Originally from Medellín, Colombia, Perez loves the Bay Area for its cultural and intellectual diversity. When he’s not work, Perez enjoys spending times outdoors with a camera. His hobbies include hiking, backpacking, rock and ice climbing.
Megha Sandesh, Usable Software Systems Group
As a software programmer in CRD’s Usable Systems Group, Megha Sandesh will be designing user experiences for scientific applications. Before coming to Berkeley Lab, he spent several years in industry where he worked on fantasy sports and social media based websites at Yahoo, Topix and Philips.
“I have had the chance to test out my solutions and how users perceive and use them. Some of the same lessons apply even to the scientific field, even if the challenges are different,” says Sandesh. “Working at Philips on radiation treatment systems made me realize that software is not just about code but more about how people use it. That really inspired me to look at how we can build better systems.”
A native of Mysore, India, Sandesh earned a Bachelors of Science degree in Computer and Information Sciences from Visvesvaraya Technological University. He then moved to the United States to pursue a Masters of Science in Computer Science and Human Computer Interaction at Georgia Tech University.
When he’s not working, Sandesh enjoys traveling and photography. In fact, he spends a lot of his free-time curating his photo collection.
Huda Qureshi, Scientific Data Management Group
As the new computer systems engineer in CRD’s Scientific Data Management group, Huda Qureshi will be developing and evaluating the performance of graph embedding algorithms for mapping general binary optimization problems onto the hardware of a D-Wave quantum computer.
Before joining the Scientific Data Management group as an engineer, Qureshi worked at Berkeley Lab as an intern in the Department of Energy’s Science Undergraduate Laboratory Internship (SULI) program.
“I became interested in computing the summer before my senior year of college. I participated in a research project on numerical relativity where I was able to experience first hand how powerful computers can be in math and physics research. I really enjoyed the computing aspect and learning a new skill. I've since realized how important programming is in research,” says Qureshi.
Born and raised in Birmingham, Alabama, Qureshi earned a Bachelors of Science degree in math and physics from Birmingham-Southern College last May. In her spare time, she enjoys spending time outdoors canoeing and hiking. Her indoor hobbies include watching the IT Crowd on Nexflix and trying out new crock-pot recipes.
Devarshi Ghoshal, Usable Software Systems Group
As a new computer science postdoctoral fellow in CRD’s Usable Software Systems Group, Devarshi Ghoshal will help design efficient solutions for managing distributed data.
Before coming to Berkeley Lab, Ghoshal was a research assistant at Indiana University’s Data to Insight (D2I) Center and Pervasive Technology Institute (PTI). Ghoshal notes that his interest in computing sparked in high school, and the interest inspired him to pursue an undergraduate degree in computer science and engineering at the Institute of Engineering and Management in West Bengal, India.

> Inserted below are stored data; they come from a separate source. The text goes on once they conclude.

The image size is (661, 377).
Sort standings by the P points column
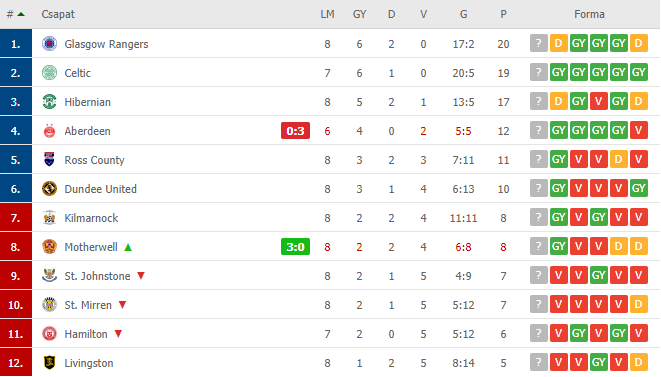503,14
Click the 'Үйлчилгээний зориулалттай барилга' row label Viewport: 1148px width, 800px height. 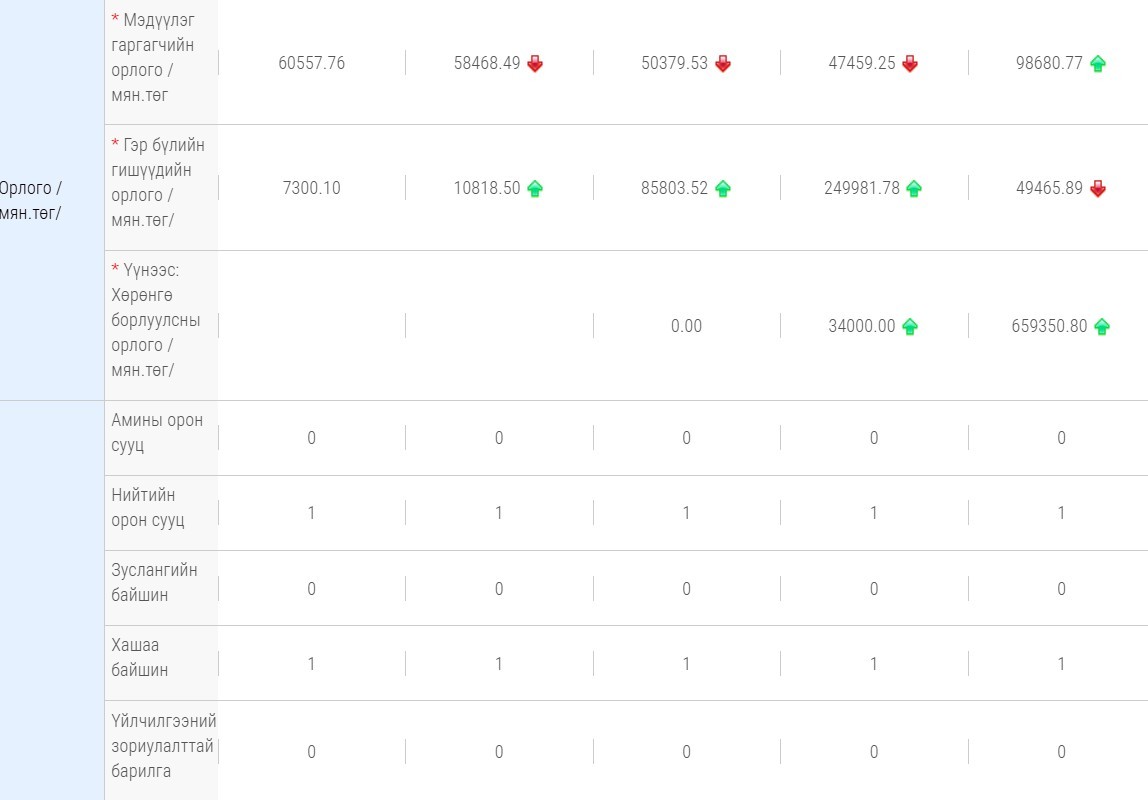(x=163, y=746)
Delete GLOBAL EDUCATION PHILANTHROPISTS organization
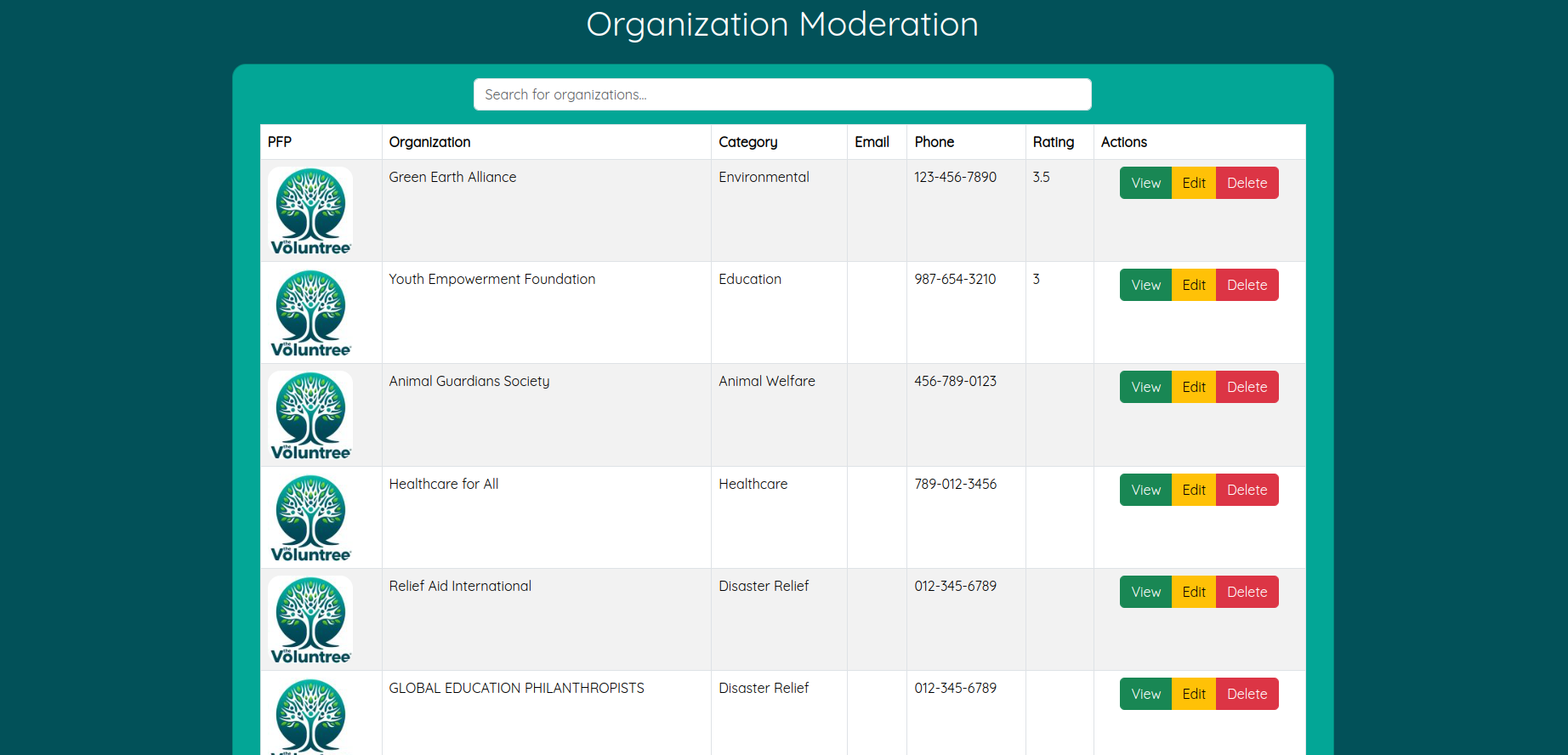The image size is (1568, 755). click(1247, 694)
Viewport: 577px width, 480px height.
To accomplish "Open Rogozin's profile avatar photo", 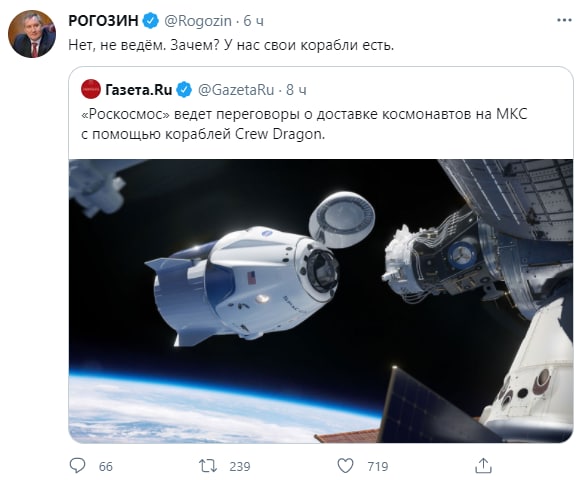I will [x=32, y=34].
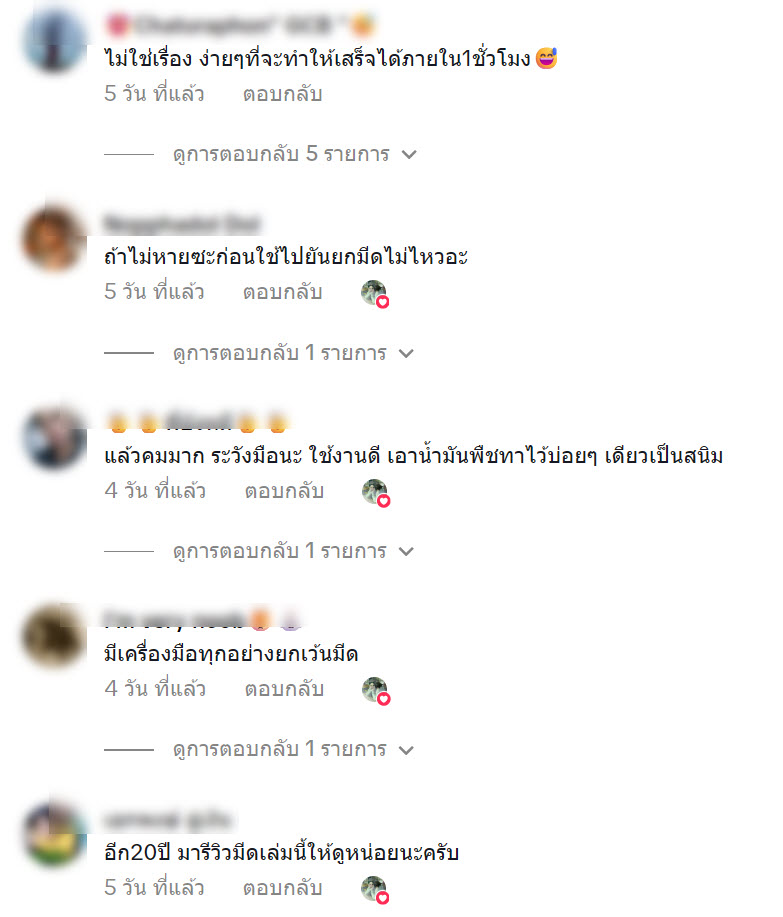
Task: Open avatar beside มีเครื่องมือทุกอย่าง comment
Action: coord(54,636)
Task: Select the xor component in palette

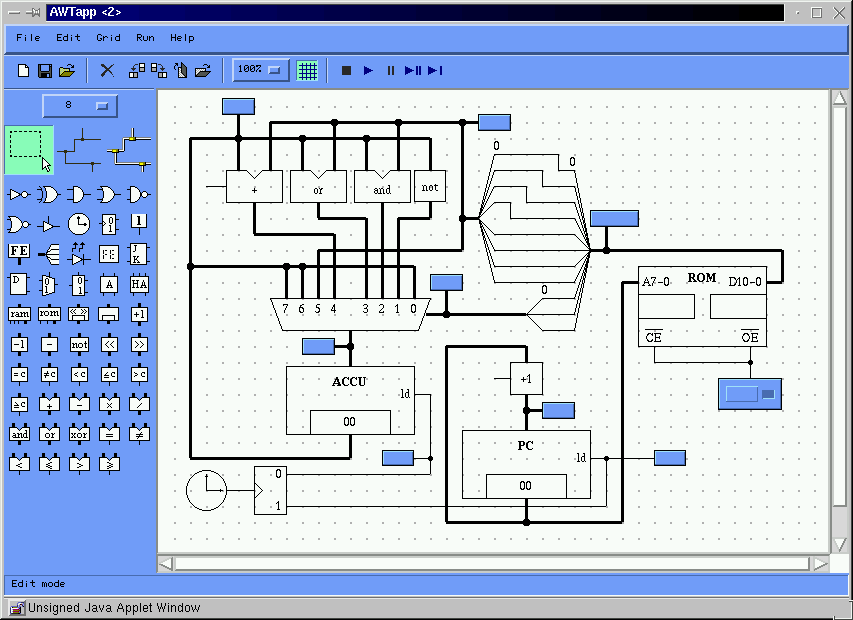Action: [79, 435]
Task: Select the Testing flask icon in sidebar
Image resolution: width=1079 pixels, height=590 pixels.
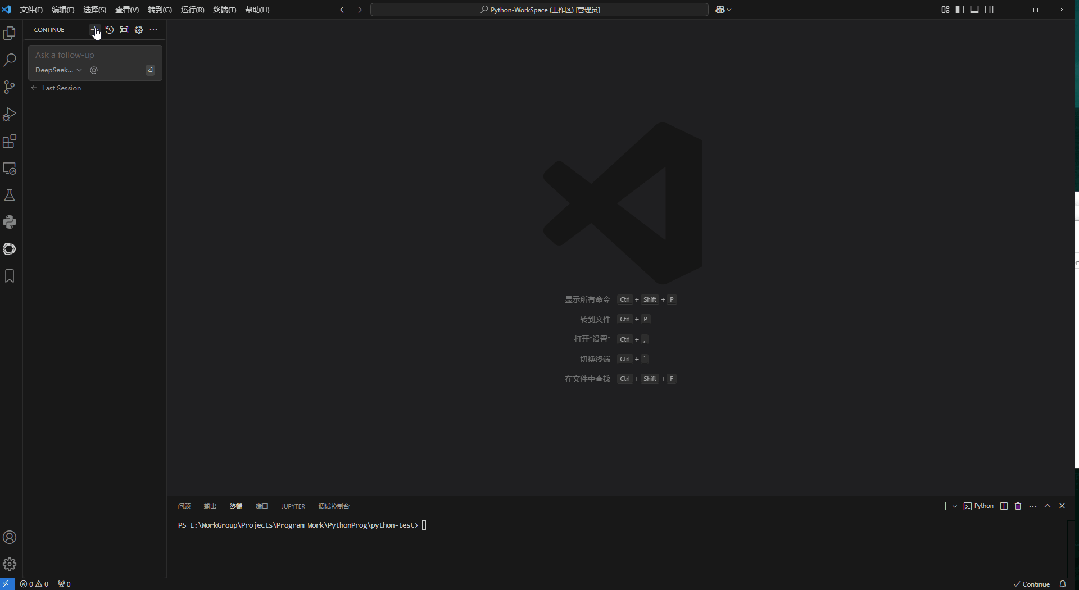Action: (x=10, y=195)
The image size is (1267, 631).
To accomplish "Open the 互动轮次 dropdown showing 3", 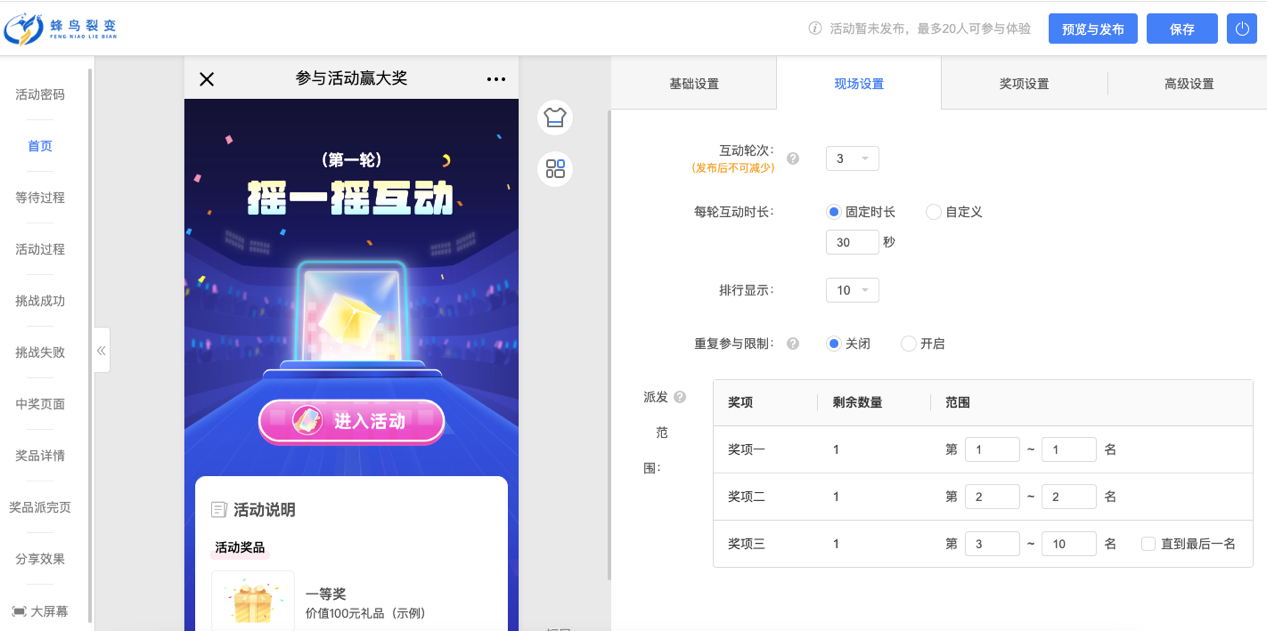I will (852, 158).
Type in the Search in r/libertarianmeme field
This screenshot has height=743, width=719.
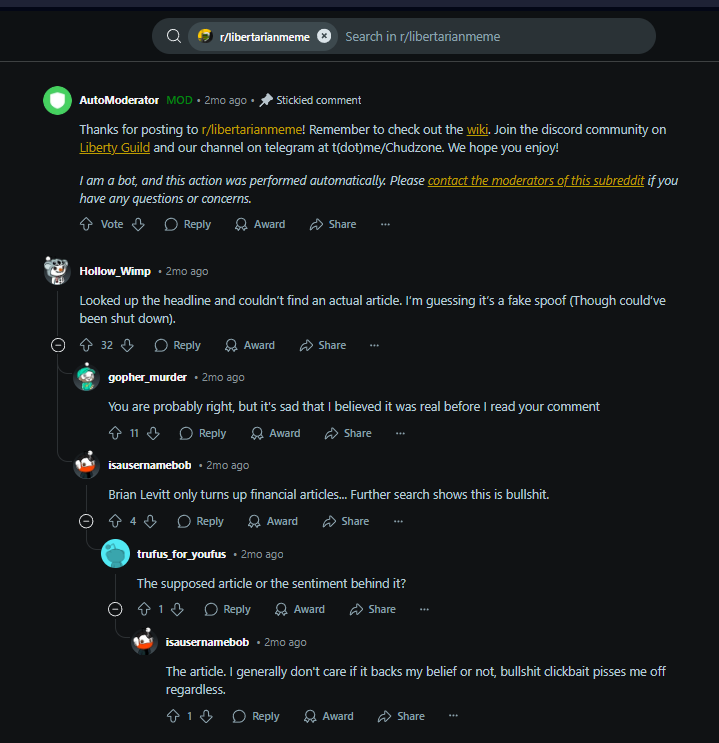coord(490,36)
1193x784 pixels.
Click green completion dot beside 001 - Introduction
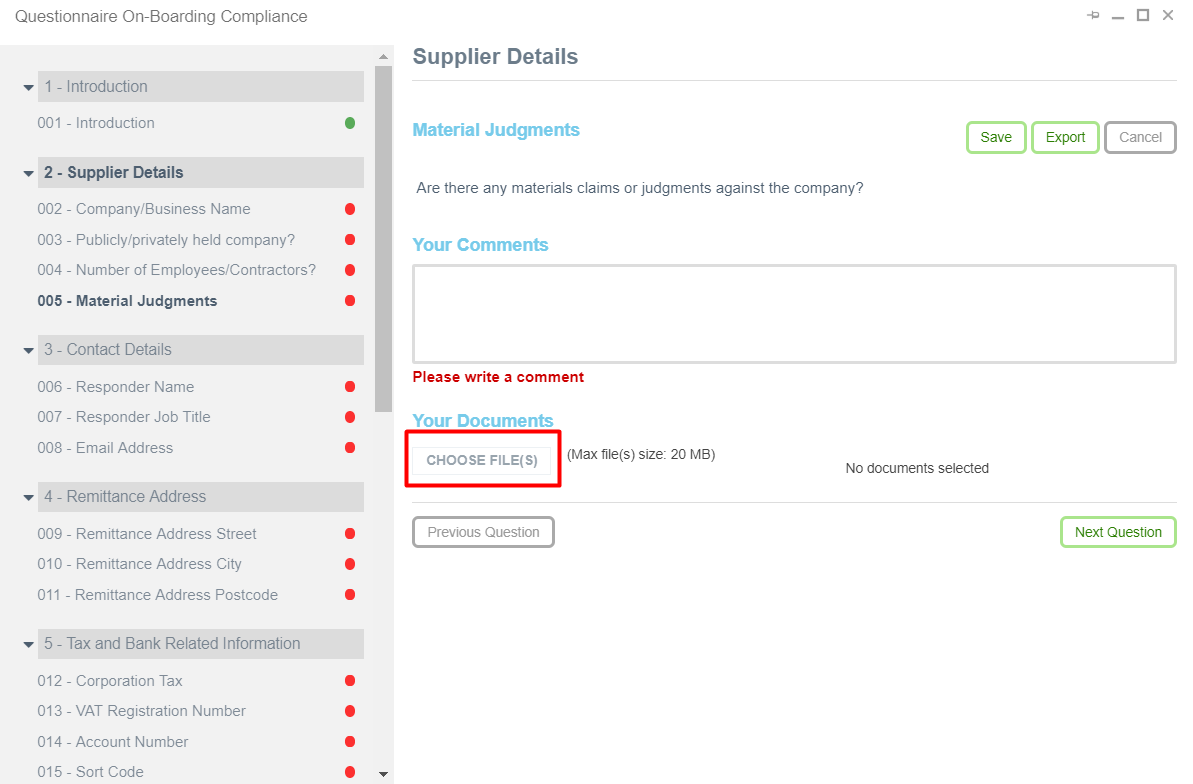pyautogui.click(x=349, y=122)
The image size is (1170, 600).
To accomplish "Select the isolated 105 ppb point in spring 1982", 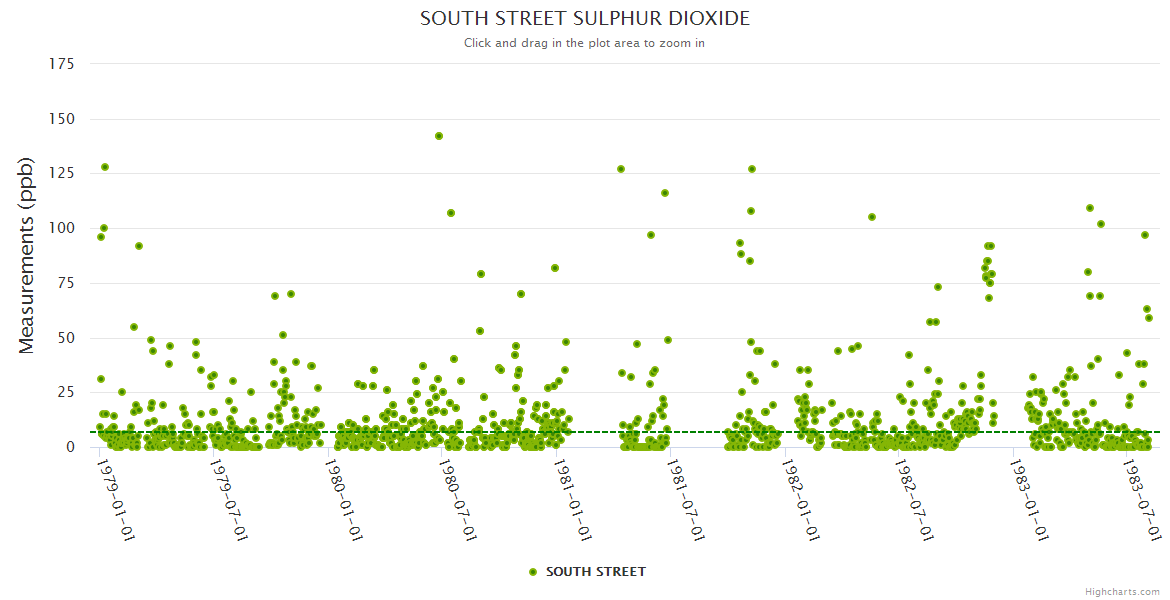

“I am fascinated by the power of computation and the underlying mathematics and logic of solving problems,” says Ghoshal.
Originally from Kolkata, India, Ghoshal came to the United States in 2009 to pursue a PhD in computer science from Indiana University. In his spare time, Ghoshal enjoys exploring the Bay Area’s food science. He also likes to read, listen to music, watch movies and explore interesting topics in other sciences.
About Computing Sciences at Berkeley Lab
High performance computing plays a critical role in scientific discovery, and researchers increasingly rely on advances in computer science, mathematics, computational science, data science, and large-scale computing and networking to increase our understanding of ourselves, our planet, and our universe. Berkeley Lab’s Computing Sciences Area researches, develops, and deploys new foundations, tools, and technologies to meet these needs and to advance research across a broad range of scientific disciplines.
Founded in 1931 on the belief that the biggest scientific challenges are best addressed by teams, Lawrence Berkeley National Laboratory and its scientists have been recognized with 13 Nobel Prizes. Today, Berkeley Lab researchers develop sustainable energy and environmental solutions, create useful new materials, advance the frontiers of computing, and probe the mysteries of life, matter, and the universe. Scientists from around the world rely on the Lab’s facilities for their own discovery science. Berkeley Lab is a multiprogram national laboratory, managed by the University of California for the U.S. Department of Energy’s Office of Science.
DOE’s Office of Science is the single largest supporter of basic research in the physical sciences in the United States, and is working to address some of the most pressing challenges of our time. For more information, please visit energy.gov/science.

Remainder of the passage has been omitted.